Marvin receives Trina and Mendel's wedding invitation, sending him into a rage. Confronting Trina in front of Mendel and Jason, he accuses her of trying to ruin his life, before he impulsively slaps her ("Marvin Hits Trina"). Shocked by Marvin's outburst, the characters all reflect on the events leading up to it. ("I Never Wanted to Love You").

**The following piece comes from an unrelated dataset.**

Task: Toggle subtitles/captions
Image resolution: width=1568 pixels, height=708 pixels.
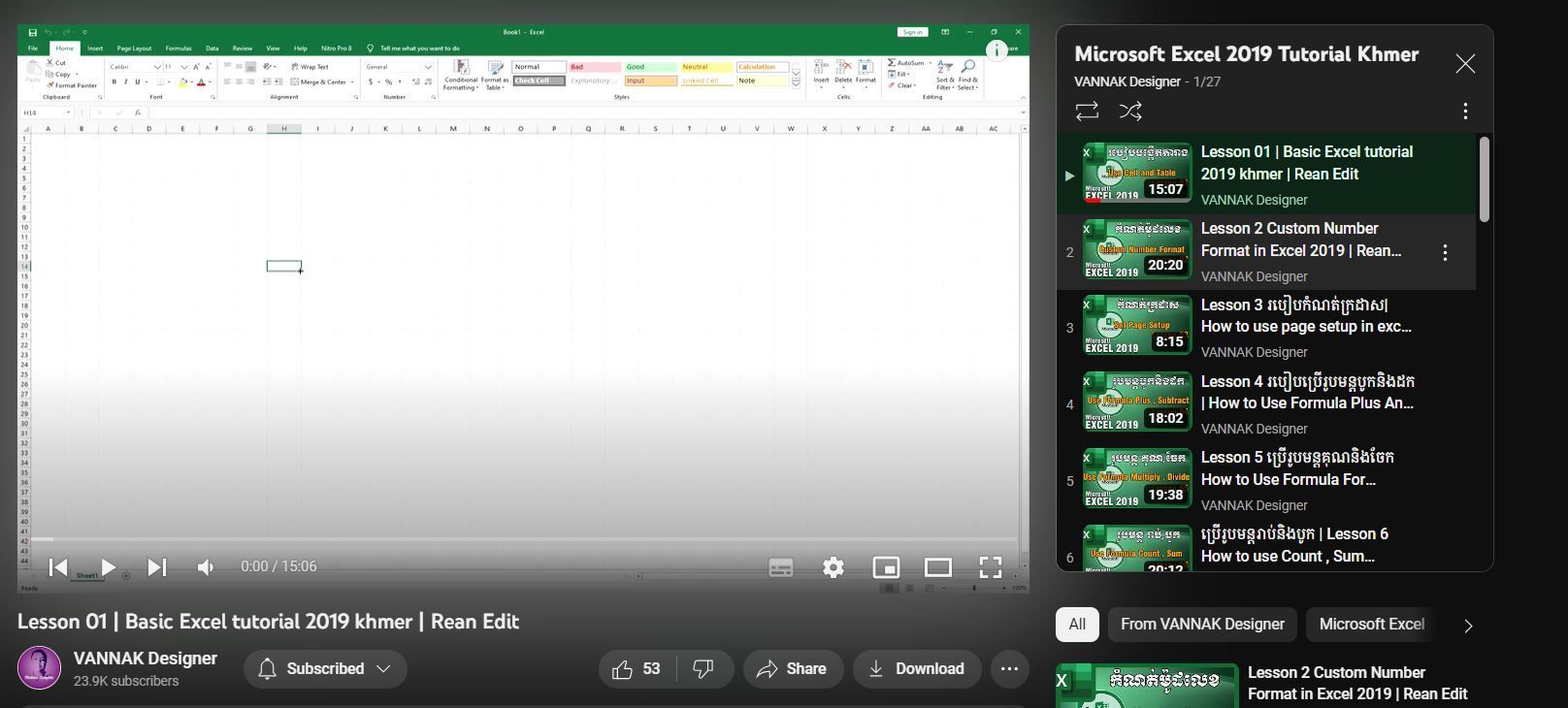Action: pos(781,567)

Although Marvin has broken up with Whizzer and ruined his relationship with Trina, he attempts salvage his relationship with Jason, who, to his immense relief, has just discovered women. Marvin sits Jason down, telling him that he loves him and no matter what kind of man Jason turns out to be, Marvin will always be there for him. ("Father to Son")

==Musical numbers==
Source:Guide to Musical Theatre

- "Four Jews in a Room Bitching" – Whizzer, Marvin, Jason, Mendel, and Trina
- "A Tight-Knit Family" – Marvin
- "Love is Blind" – Marvin, Jason, Whizzer, Mendel, and Trina
- "The Thrill of First Love" – Marvin and Whizzer
- "Marvin at the Psychiatrist (A 3-Part Mini-Opera)" – Mendel, Marvin, Jason, and Whizzer
- "My Father's a Homo" – Jason
- "Everyone Tells Jason to See a Psychiatrist" – Jason, Marvin, Trina, and Whizzer
- "This Had Better Come to a Stop" – Marvin, Whizzer, Jason, Trina, and Mendel
- "I'm Breaking Down" – Trina (Note: Added for the Los Angeles run; the song was originally written originally for In Trousers.)
- "Please Come to My House" – Mendel, Trina, and Jason
- "Jason's Therapy" – Mendel, Trina, Whizzer, Marvin, and Jason
- "A Marriage Proposal" – Mendel
- "Trina's Song" – Trina
- "March of the Falsettos" – Mendel, Marvin, Jason, and Whizzer
- "Trina's Song (Reprise)" – Trina
- "The Chess Game" – Marvin and Whizzer
- "Making a Home" – Mendel, Jason, Trina, and Whizzer
- "The Games I Play" – Whizzer
- "Marvin Hits Trina" – Marvin, Mendel, Jason, Trina, and Whizzer
- "I Never Wanted to Love You" – Marvin, Mendel, Jason, Trina, and Whizzer
- "Father to Son" – Marvin and Jason

Notes

==Critical reception==
Frank Rich, in his review for The New York Times, wrote: "The songs are so fresh that the show is only a few bars old before one feels the unmistakable, revivifying charge of pure talent....However slight and predictable the raw materials, Mr. Finn has transformed them into a show that is funny and tender on its own contained, anecdotal terms."

==Awards and nominations==
The play won the 1981 Outer Critics Circle Award for Best Off-Broadway Play.